[Stored data entries]
..............................

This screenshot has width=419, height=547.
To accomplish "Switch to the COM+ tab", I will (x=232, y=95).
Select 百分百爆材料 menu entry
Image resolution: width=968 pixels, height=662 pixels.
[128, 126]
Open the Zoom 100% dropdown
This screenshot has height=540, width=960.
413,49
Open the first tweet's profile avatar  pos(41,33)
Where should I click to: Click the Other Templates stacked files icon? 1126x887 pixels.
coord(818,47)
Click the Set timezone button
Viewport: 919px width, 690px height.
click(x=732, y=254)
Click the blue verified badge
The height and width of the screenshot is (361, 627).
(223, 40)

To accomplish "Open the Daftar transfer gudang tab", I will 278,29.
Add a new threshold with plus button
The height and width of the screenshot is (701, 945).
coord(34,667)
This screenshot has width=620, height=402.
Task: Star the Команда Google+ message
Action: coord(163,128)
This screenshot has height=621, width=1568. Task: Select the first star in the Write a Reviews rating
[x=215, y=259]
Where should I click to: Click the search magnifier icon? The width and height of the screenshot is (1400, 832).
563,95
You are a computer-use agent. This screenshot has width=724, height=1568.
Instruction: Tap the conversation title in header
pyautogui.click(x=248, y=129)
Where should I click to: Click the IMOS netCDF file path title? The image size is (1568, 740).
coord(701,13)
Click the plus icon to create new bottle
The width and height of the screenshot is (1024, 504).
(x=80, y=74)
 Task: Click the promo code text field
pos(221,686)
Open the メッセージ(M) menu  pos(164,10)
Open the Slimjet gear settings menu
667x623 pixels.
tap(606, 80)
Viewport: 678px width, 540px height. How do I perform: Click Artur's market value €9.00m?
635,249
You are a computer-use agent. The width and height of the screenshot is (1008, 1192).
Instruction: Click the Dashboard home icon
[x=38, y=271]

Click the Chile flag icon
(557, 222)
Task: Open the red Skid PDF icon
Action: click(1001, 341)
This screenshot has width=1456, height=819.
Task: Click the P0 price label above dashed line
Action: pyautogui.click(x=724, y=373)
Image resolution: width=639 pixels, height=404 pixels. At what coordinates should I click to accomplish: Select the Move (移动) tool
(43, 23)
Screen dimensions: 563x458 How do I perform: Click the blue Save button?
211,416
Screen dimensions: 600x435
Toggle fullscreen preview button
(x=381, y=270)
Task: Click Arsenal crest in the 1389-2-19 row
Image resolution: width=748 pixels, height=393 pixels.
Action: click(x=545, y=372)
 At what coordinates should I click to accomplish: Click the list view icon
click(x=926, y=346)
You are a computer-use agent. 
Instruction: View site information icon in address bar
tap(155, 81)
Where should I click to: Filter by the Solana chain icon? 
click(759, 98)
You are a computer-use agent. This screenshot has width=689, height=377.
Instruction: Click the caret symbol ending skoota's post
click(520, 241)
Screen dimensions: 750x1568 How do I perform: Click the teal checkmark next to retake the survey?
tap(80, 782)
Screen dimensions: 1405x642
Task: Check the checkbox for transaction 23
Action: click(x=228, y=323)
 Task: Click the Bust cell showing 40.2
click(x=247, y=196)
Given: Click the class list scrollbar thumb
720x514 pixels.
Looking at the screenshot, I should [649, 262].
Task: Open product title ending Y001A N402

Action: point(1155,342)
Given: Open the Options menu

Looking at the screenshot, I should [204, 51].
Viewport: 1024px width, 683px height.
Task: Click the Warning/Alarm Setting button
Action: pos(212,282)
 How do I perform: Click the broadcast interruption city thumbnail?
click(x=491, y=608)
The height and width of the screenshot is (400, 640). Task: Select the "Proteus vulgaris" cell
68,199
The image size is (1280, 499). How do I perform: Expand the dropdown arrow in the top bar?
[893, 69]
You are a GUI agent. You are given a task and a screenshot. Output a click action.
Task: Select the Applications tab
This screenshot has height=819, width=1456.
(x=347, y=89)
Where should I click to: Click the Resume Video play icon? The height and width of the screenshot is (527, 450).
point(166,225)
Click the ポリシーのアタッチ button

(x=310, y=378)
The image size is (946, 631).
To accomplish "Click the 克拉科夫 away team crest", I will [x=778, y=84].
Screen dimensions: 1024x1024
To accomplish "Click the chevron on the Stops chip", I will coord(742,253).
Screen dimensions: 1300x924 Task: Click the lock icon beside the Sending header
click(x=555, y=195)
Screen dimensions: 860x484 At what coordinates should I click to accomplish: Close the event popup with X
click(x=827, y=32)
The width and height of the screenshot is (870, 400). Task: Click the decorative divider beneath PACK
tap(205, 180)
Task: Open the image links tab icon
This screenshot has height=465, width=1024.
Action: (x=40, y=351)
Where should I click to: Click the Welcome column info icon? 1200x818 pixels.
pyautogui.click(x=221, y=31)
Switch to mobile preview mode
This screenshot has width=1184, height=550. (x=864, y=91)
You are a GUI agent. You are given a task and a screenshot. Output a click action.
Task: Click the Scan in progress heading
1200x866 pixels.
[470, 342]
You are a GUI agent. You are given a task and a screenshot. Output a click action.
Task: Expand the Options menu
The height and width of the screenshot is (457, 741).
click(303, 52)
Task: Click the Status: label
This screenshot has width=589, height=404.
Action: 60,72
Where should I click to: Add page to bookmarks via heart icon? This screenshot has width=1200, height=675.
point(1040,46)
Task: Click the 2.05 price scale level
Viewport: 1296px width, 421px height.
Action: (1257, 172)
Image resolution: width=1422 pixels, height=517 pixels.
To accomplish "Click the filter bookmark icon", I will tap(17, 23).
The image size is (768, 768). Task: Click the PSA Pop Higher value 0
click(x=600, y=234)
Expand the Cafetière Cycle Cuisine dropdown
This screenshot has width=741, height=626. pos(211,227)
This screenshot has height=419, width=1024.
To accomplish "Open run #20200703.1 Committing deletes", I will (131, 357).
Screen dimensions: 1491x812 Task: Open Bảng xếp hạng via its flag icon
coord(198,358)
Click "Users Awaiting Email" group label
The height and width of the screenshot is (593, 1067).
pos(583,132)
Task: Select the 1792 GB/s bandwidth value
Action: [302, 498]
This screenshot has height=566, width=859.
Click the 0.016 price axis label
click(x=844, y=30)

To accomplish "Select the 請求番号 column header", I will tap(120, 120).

..............................

ACTION ITEM: Wherever "agent" turns up in the records, copy the whole line.

RESULT:
You are a computer-use agent. This screenshot has width=724, height=1568.
You are a computer-use agent. The width and height of the screenshot is (1008, 1192).
You are a computer-use agent. 
You are a computer-use agent. This screenshot has width=689, height=377.
You are a GUI agent. You are given a task and a screenshot. Output a click action.
You are a GUI agent. You are given a task and a screenshot. Output a click action.
You are a GUI agent. You are given a task and a screenshot. Output a click action.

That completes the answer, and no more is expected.